**Challenge A**
Return every row that contains the word "field", copying each one in full.

# imac G5 and Wannadoo



## paulehw (Jan 11, 2005)

I would be grateful if any one knows how to connect the above. Wannadoo tell me you can connect but that they do not support the connection. They have given me the settings but ask for a PPPoA when I only have a PPPoE (Whatever that is!) Can anyone help?

I have purchased a wireless DSL modem which gets recognised but I cant get it to link.

Paul


----------



## MSM Hobbes (Apr 23, 2004)

Paul, first welcome! And sorry for not responding sooner. But, I'm not that familiar w/ Wannadoo. But, I think that the problem is that Wannadoo, as you say, needs PPPoA, but you evidently only have PPPoE. I believe that the prob may be w/ your modem.

Do you mind if I ask where you are located? US, UK, Europe? I would wager that the latter, but I'm not that much of betting man, esp. at this hour of the day... 

Some refs that you might want to check out:
http://www.dslreports.com/
and
http://home.swiftdsl.com.au/~speed/misc/index.php?content=2
Instructions from this point on apply to pre-4.2 firmware, if your modem has 4.2 or later firmware, replace the ppp command with pppoa and the pppoa interface with pppoa_pppoa. For example, to detach the interface in 4.2 firmware, type pppoa ifdetach intf=pppoa_pppoa instead of ppp ifdetach intf=pppoa.
and
http://www.practicallynetworked.com/sharing/dsl.htm
PPPoE: If you have a DSL connection, chances are you'll need to wrestle with PPPoE as part of your sharing setup process. Go to this page for more info.
PPPoA: You may be one of the lucky few whose BSP uses this protocol. If you're also using a 3Com Dual Link ADSL modem, then you'll definitely want to read Brian Barrera's story! There are only a few routers that will handle this protocol. The 2Wire 1500C & CW are two of them. [Thnx Eric!]
and
http://www.carricksolutions.com/pppoe/
Point to Point Protocol over Ethernet is a proposal specifying how a host personal computer (PC) interacts with a broadband modem (i.e. xDSL, cable, wireless, etc) to achieve access to the growing number of High speed data networks. Relying on two widely accepted standards, Ethernet and the point-to-point protocol (PPP), the PPPoE implementation requires virtually no more knowledge on the part of the end user other than that required for standard Dial up Internet access. In addition, PPPoE requires no major changes in the operational model for Internet Service Providers (ISPs) and carriers. [this paragraph seems contradictory to your delima tho'! ]
and
http://www.carricksolutions.com/pppoe/macosxpppoe.php
1. How do I configure PPPoE is OS X, 10.1, and 10.2?

**Challenge B**
In the thread about connecting an iMac G5 to Wannadoo, which two routers are named as able to handle PPPoA?

**Extracted information**

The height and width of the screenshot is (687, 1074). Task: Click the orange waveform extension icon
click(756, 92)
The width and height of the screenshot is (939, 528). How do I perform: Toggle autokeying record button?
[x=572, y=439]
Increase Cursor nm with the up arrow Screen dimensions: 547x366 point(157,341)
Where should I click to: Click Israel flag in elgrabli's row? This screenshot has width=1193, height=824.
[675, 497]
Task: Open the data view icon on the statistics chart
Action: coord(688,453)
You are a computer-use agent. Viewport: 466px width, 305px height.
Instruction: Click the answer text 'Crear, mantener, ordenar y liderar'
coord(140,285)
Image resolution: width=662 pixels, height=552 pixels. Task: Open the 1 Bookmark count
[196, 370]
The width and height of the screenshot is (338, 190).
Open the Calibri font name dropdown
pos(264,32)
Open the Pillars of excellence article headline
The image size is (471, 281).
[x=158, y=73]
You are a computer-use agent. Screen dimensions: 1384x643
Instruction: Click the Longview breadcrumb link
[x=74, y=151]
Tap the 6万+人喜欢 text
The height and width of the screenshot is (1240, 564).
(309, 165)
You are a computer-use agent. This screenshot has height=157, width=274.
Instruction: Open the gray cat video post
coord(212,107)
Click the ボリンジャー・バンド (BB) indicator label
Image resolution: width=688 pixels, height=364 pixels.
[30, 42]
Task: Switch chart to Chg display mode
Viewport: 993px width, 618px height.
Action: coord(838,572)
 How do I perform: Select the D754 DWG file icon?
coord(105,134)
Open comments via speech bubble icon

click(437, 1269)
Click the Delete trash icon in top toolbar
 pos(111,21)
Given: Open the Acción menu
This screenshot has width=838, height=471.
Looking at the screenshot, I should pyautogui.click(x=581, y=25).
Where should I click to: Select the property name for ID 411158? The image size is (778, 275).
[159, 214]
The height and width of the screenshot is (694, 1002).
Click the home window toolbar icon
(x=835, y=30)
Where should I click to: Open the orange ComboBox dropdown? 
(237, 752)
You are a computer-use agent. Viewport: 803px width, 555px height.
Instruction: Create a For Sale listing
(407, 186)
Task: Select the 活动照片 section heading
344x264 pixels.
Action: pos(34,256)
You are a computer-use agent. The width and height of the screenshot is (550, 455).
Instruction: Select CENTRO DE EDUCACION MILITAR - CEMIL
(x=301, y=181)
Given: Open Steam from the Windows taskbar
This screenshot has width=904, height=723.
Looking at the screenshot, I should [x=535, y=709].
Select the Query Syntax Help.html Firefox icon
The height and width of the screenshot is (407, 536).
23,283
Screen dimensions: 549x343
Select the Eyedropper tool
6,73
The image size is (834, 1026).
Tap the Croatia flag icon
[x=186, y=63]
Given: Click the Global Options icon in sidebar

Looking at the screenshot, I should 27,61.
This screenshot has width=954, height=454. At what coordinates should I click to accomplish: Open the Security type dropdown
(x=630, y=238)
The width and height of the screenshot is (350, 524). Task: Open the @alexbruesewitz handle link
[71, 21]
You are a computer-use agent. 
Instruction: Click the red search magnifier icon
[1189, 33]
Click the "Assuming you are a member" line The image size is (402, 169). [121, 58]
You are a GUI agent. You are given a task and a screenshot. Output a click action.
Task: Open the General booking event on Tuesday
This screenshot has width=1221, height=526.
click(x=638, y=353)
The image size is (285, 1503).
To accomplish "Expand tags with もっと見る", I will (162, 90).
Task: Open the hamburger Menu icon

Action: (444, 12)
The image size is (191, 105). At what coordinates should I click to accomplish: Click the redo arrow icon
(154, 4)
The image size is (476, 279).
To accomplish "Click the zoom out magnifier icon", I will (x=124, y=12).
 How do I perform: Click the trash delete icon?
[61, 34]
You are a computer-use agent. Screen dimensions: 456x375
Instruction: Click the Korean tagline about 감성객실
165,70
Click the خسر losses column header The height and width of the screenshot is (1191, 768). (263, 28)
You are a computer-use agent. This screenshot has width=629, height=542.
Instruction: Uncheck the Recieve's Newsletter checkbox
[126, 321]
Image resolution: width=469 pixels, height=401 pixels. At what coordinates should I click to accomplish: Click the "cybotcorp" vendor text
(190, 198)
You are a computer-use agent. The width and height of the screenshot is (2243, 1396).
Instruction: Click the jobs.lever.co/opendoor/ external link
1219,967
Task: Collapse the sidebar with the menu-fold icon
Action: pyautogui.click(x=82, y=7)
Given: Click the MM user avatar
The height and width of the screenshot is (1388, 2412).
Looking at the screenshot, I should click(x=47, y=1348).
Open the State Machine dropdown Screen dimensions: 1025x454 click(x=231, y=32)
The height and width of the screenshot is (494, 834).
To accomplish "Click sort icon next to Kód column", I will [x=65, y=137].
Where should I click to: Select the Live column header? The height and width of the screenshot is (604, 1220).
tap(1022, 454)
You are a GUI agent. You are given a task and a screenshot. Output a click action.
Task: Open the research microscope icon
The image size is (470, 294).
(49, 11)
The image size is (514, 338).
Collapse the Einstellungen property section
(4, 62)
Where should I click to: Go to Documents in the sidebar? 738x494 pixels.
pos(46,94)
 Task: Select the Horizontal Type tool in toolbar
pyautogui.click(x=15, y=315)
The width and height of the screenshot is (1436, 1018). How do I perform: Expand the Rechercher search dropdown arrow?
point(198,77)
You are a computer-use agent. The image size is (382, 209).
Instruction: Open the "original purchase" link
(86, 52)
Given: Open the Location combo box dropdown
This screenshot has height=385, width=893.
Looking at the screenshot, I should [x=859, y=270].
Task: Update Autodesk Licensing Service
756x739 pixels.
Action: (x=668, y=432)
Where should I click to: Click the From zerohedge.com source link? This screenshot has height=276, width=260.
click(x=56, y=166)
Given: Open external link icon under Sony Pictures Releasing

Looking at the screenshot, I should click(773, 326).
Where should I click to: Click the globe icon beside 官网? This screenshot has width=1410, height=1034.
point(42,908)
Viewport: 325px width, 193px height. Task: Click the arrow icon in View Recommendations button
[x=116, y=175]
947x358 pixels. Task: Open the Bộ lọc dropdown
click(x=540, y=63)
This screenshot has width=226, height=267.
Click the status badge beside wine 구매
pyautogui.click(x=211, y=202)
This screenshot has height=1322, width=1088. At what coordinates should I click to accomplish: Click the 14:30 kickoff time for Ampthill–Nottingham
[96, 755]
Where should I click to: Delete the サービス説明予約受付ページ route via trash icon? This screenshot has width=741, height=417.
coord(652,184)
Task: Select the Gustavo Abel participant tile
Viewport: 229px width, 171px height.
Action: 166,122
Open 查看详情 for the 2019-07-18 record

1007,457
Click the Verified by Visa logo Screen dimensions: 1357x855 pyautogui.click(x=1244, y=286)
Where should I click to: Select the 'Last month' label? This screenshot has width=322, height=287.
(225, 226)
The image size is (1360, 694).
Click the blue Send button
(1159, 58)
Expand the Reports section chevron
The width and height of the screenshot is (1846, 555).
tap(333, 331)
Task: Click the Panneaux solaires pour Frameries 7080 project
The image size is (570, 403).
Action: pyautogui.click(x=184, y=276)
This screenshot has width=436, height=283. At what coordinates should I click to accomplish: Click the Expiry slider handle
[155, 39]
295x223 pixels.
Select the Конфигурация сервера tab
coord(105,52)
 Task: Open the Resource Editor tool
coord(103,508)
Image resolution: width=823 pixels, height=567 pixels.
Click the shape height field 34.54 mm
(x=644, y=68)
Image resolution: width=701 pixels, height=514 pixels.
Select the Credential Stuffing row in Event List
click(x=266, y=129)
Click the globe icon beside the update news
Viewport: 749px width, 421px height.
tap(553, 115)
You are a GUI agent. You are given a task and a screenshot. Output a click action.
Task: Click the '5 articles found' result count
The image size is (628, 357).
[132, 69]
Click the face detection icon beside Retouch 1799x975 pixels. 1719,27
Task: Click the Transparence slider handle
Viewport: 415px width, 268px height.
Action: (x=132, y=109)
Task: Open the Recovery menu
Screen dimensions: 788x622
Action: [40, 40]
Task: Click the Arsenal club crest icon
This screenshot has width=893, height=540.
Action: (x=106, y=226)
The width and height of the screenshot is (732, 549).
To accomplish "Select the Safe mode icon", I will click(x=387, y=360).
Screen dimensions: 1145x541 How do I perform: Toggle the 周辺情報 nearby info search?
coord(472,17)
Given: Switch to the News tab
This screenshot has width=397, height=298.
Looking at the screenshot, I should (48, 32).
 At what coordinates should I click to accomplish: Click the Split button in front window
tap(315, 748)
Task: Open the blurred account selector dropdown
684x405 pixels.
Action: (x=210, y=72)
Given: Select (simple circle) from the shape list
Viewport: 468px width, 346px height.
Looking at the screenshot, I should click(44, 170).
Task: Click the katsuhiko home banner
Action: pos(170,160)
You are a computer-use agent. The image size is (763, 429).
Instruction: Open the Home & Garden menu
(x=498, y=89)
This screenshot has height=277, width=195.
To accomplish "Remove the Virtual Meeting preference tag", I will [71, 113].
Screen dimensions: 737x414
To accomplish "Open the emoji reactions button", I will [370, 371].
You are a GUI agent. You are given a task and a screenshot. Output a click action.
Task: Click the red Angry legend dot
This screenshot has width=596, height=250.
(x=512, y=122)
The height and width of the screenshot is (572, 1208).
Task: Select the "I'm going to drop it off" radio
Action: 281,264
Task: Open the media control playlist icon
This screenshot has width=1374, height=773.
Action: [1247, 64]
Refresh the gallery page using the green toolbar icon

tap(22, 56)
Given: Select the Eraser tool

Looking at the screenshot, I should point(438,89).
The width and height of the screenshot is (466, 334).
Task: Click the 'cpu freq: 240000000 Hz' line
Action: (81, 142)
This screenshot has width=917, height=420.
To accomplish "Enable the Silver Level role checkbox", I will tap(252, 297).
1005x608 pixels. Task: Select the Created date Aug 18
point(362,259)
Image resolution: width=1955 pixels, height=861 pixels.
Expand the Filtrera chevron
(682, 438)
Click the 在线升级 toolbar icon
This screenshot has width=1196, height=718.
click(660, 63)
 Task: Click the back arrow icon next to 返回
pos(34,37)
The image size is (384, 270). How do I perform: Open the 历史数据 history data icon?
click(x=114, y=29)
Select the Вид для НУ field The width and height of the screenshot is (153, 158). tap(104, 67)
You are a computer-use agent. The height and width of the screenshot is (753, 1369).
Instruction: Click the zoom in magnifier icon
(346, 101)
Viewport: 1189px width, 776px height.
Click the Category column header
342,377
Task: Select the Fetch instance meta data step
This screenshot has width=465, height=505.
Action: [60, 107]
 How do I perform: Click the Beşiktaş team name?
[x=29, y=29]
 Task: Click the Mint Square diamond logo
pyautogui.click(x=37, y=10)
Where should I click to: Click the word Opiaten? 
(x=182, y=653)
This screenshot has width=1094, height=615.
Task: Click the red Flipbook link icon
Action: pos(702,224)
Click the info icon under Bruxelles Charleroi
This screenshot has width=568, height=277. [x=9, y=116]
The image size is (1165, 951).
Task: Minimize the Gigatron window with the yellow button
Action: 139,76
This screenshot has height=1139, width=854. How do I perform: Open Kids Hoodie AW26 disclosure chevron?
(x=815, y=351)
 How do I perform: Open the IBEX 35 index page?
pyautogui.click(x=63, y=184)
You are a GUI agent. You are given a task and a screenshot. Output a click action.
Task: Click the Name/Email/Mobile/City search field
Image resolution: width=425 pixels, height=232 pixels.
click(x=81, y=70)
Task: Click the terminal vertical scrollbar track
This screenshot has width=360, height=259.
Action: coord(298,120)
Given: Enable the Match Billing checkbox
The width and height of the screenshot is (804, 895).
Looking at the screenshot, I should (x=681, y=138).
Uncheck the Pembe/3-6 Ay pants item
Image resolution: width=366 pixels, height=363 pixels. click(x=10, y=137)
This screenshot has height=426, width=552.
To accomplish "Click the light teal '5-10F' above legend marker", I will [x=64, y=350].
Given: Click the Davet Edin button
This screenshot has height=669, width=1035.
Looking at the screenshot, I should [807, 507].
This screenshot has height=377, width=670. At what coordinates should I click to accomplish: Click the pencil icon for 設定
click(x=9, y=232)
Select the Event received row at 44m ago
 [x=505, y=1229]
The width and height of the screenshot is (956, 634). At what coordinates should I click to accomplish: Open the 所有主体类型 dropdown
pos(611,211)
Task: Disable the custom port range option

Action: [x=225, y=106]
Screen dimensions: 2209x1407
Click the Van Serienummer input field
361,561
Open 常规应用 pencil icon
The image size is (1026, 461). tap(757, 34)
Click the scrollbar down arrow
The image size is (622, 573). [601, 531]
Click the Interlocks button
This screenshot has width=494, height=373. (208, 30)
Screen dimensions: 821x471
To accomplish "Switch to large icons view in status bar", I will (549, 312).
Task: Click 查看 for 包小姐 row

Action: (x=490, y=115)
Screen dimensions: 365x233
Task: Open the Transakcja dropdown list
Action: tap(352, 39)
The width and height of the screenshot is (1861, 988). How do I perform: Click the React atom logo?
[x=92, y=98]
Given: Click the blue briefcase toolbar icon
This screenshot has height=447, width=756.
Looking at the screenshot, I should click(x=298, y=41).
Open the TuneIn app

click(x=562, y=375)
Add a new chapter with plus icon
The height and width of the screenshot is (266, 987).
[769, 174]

**Output A**
Click the shape height field 34.54 mm
Select the Вид для НУ field The width and height of the screenshot is (153, 158). tap(104, 67)
Task: Click the Name/Email/Mobile/City search field
Click the Van Serienummer input field

**Output B**
The 2Wire 1500C and CW.